[Stored data]

==============================

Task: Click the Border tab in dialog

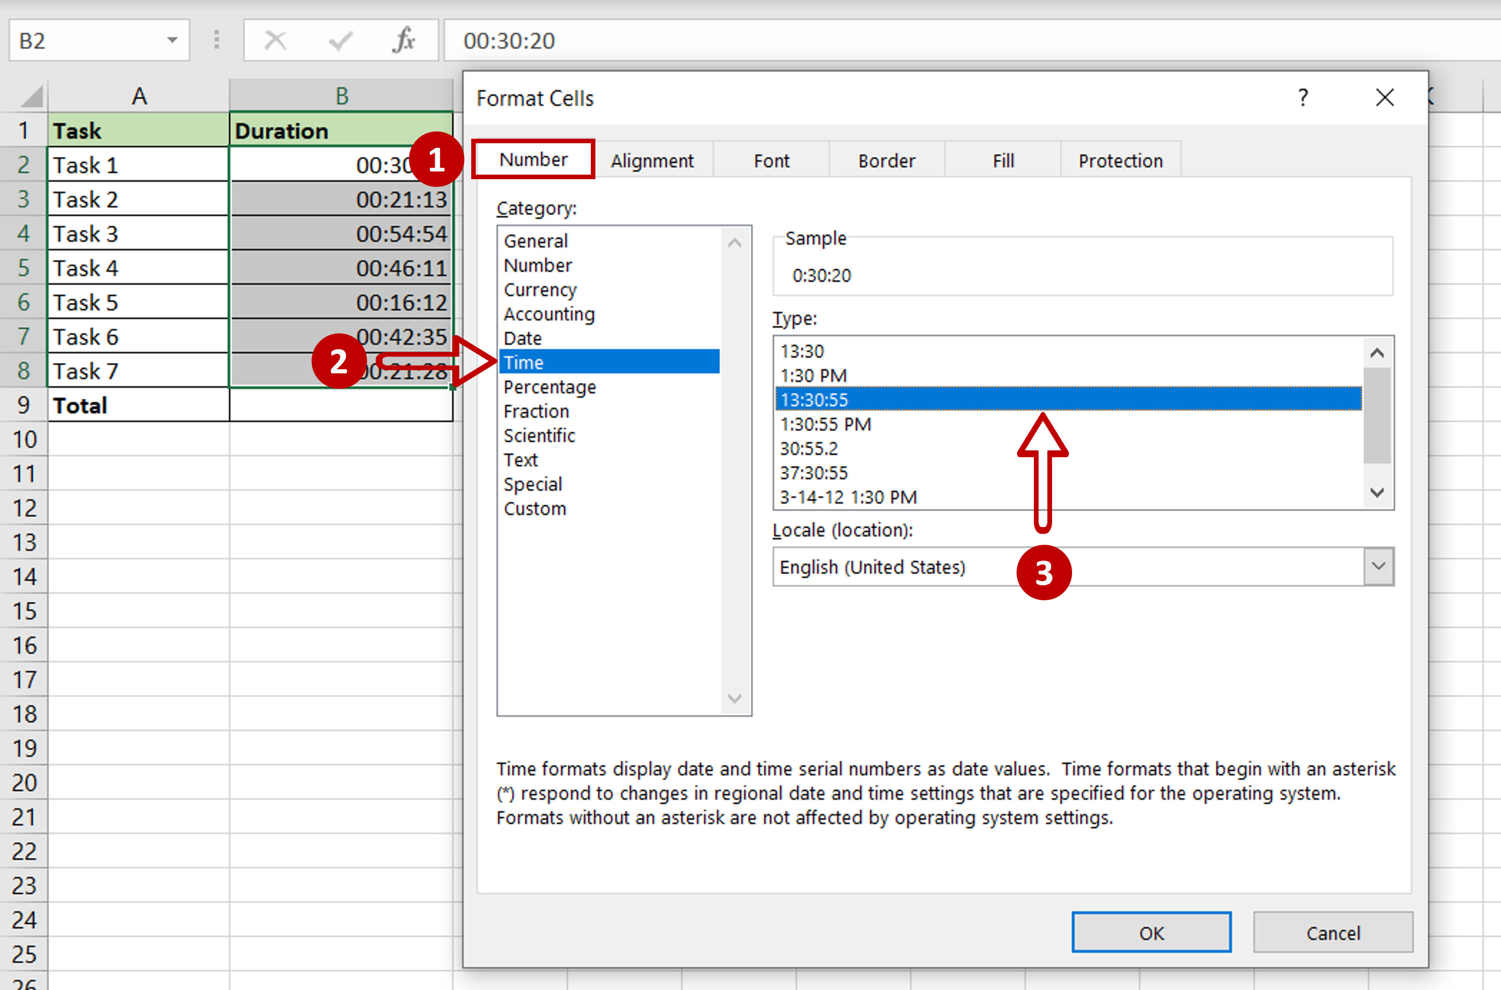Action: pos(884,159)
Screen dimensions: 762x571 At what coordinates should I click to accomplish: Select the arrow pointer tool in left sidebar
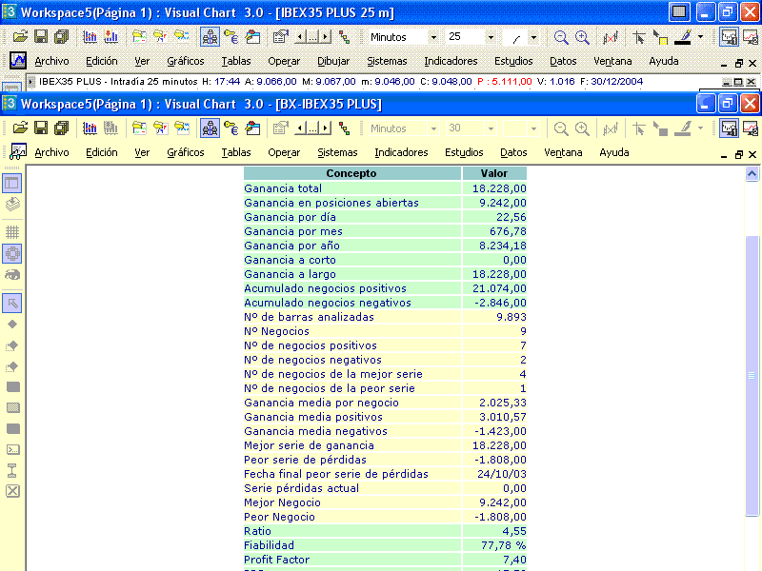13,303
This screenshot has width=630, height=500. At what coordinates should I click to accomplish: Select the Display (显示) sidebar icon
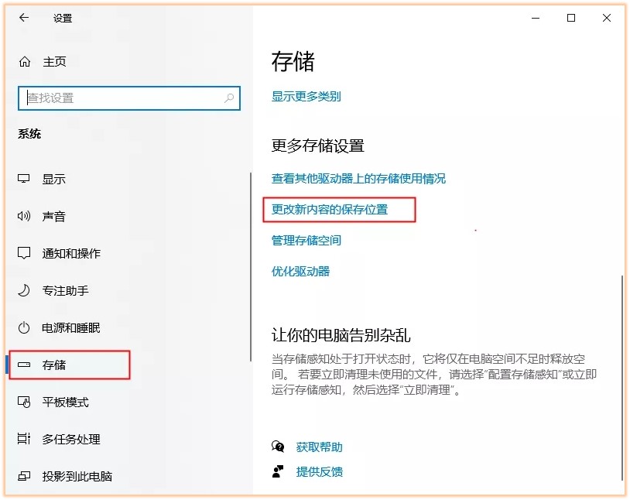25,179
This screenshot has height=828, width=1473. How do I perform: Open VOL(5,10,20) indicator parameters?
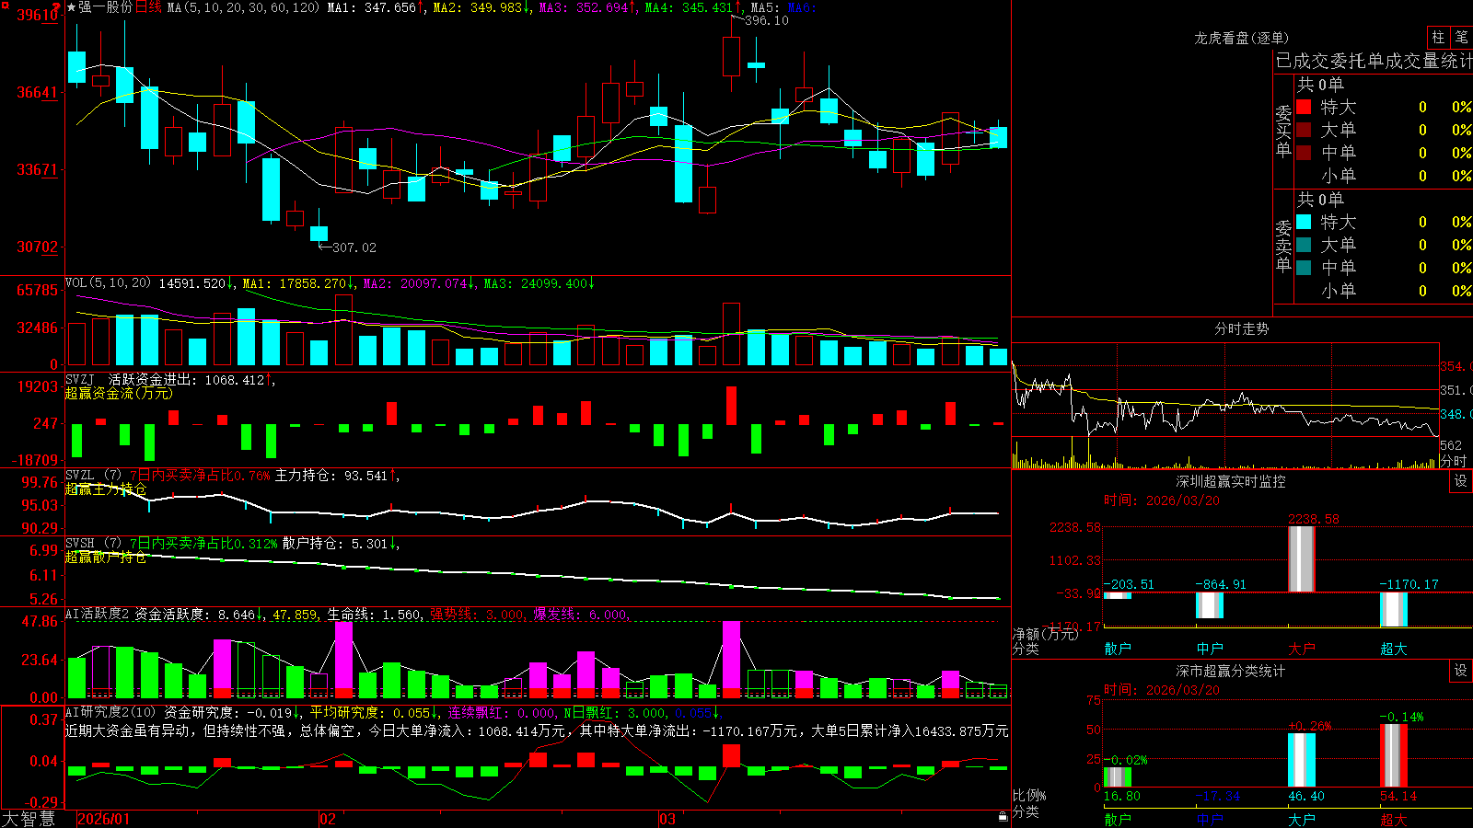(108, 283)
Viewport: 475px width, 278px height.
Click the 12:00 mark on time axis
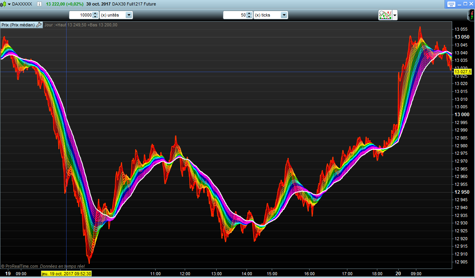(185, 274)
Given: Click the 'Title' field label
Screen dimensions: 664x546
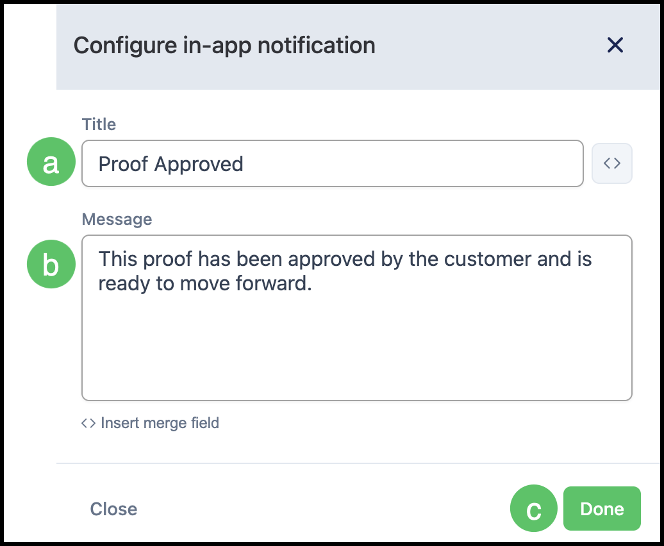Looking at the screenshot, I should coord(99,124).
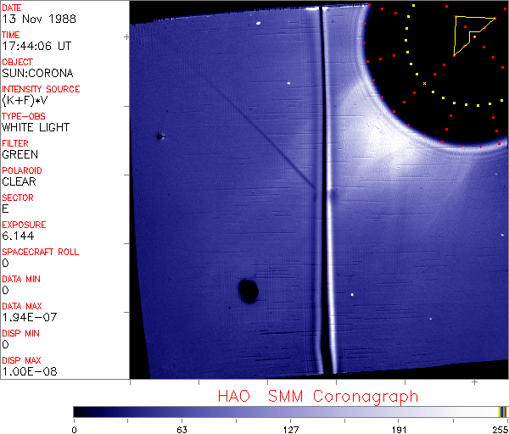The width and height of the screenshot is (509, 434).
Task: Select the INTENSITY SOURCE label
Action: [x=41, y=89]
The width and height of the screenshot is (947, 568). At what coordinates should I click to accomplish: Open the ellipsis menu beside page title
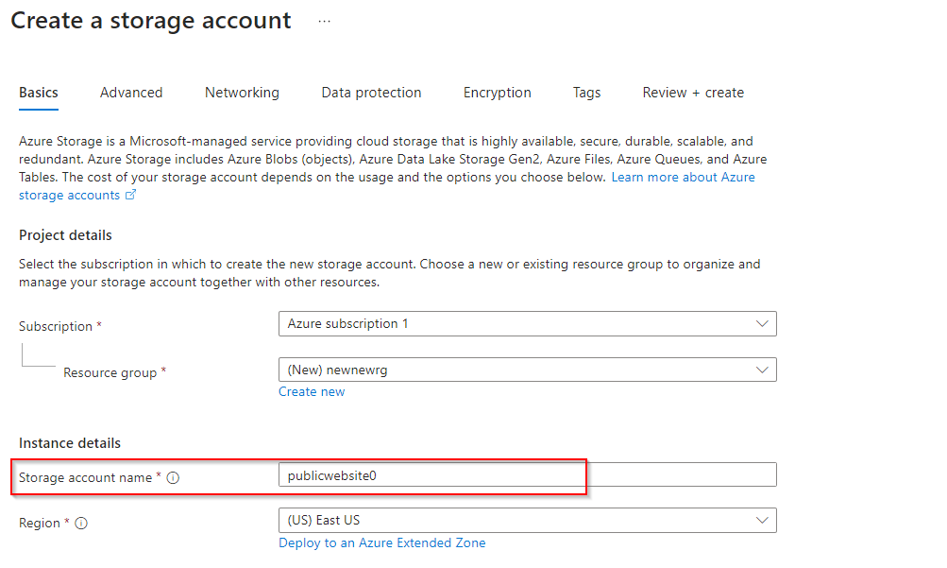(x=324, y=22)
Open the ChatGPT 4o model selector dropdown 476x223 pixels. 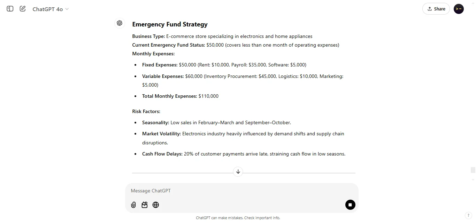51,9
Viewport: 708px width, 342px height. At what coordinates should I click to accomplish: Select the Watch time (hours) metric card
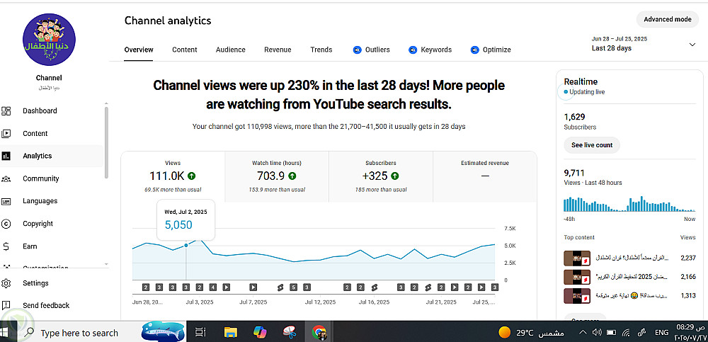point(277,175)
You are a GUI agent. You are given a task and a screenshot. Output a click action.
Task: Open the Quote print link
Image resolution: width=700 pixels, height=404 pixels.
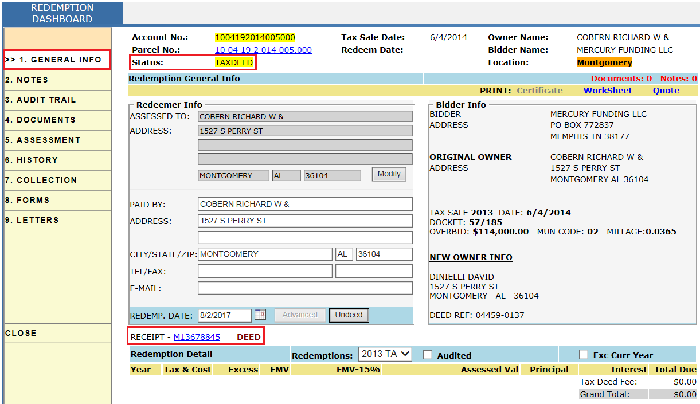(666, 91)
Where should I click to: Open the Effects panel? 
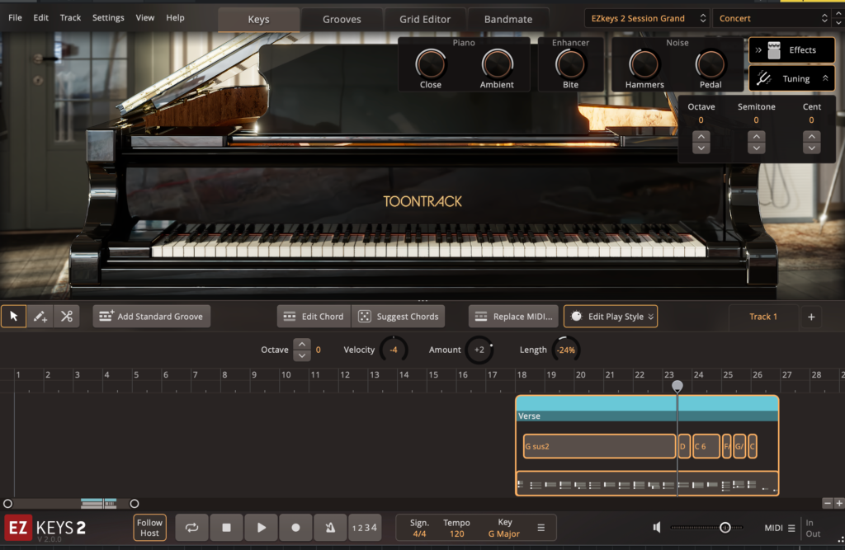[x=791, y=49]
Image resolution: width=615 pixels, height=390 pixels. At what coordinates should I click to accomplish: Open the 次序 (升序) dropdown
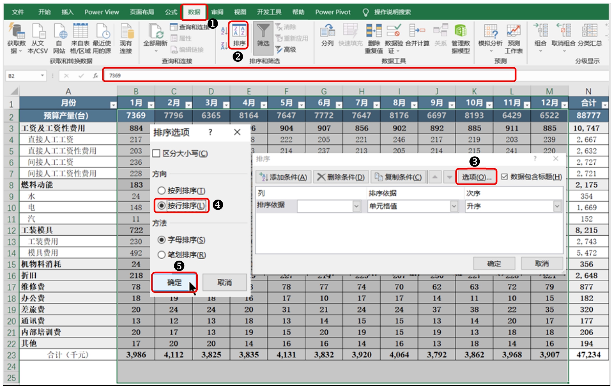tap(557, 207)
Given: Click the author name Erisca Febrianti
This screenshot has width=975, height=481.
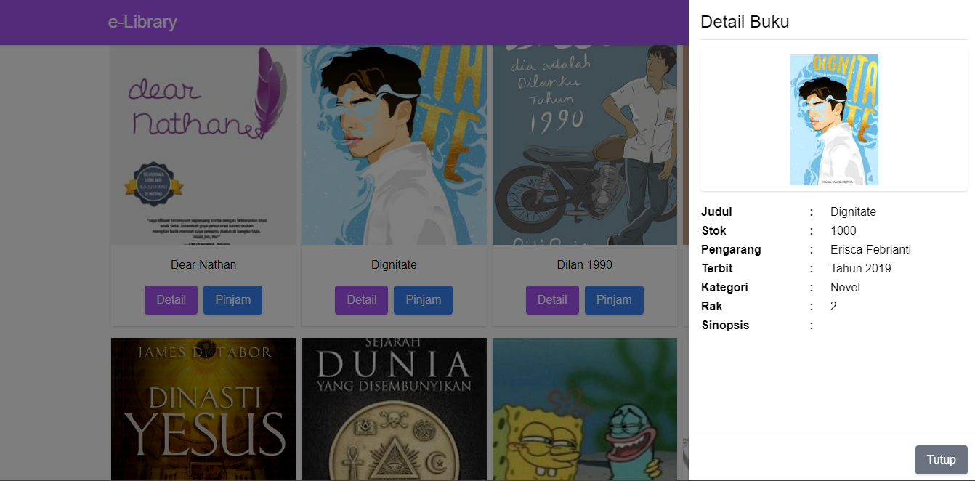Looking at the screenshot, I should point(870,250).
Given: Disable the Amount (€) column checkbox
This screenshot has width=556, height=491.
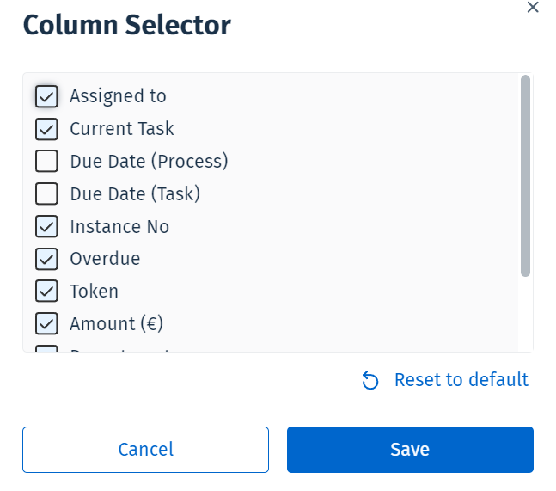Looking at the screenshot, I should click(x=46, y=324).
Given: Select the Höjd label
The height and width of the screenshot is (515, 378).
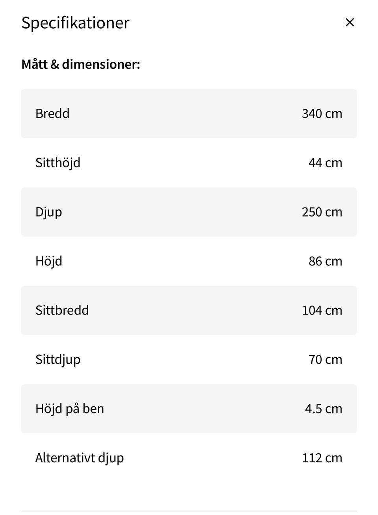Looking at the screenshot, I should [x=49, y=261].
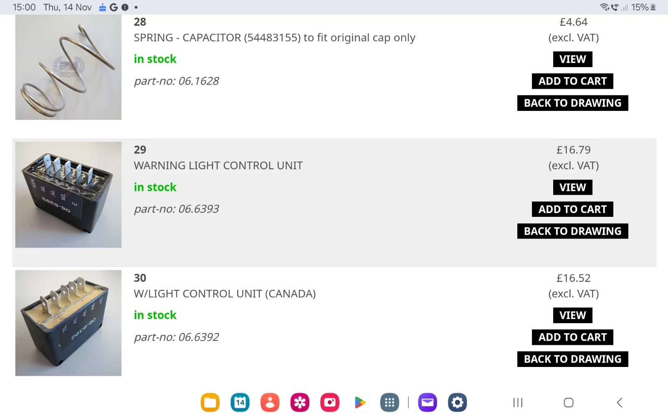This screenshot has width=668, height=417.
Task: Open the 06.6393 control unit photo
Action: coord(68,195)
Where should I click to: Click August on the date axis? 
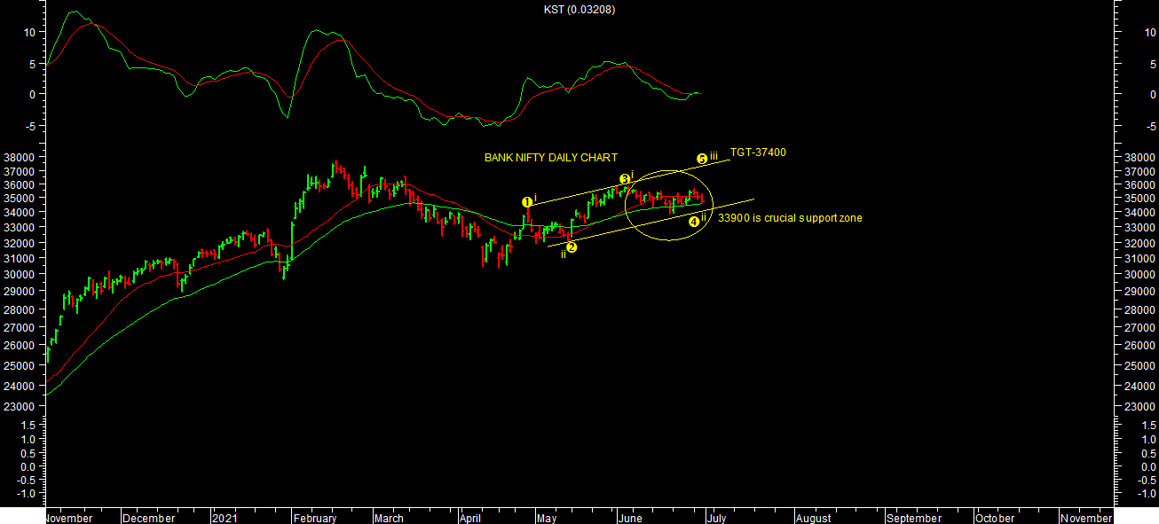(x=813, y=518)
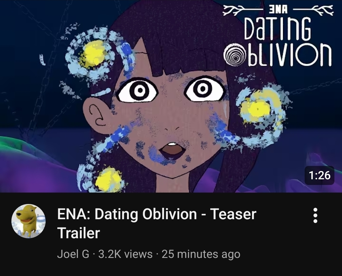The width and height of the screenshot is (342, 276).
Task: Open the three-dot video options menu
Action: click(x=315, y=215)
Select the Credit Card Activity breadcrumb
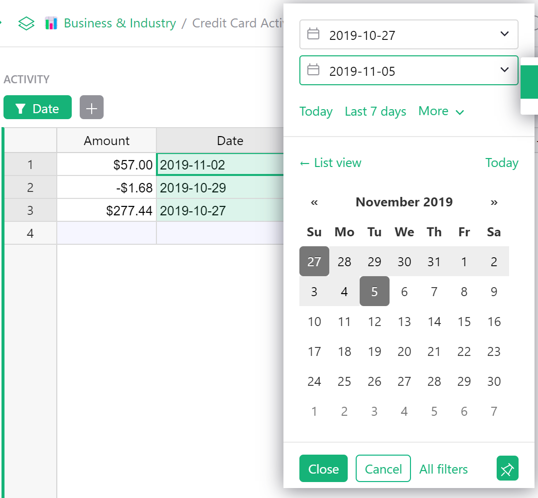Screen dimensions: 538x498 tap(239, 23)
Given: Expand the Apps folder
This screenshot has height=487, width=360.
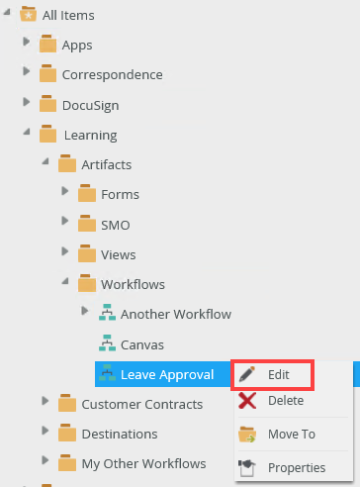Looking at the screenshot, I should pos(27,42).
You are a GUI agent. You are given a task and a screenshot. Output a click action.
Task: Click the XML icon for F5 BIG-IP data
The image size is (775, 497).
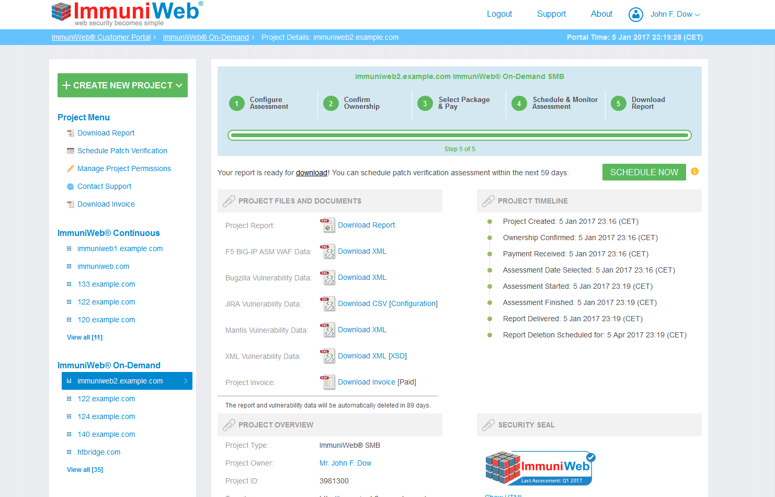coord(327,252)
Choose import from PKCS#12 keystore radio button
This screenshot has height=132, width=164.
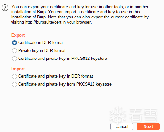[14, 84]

==============================

**EXERCISE DETAILS:** The copy should start at the line that contains "This screenshot has height=487, width=360.", end at the last line of the entries above, and match each line exactly, with pictures dropped.

**REPLY:**
This screenshot has height=487, width=360.
Looking at the screenshot, I should pos(27,42).
You are a GUI agent. You are given a task and a screenshot. Output a click action.
Task: Click the XML icon for F5 BIG-IP data
The image size is (775, 497).
coord(327,252)
Choose import from PKCS#12 keystore radio button
This screenshot has height=132, width=164.
[14, 84]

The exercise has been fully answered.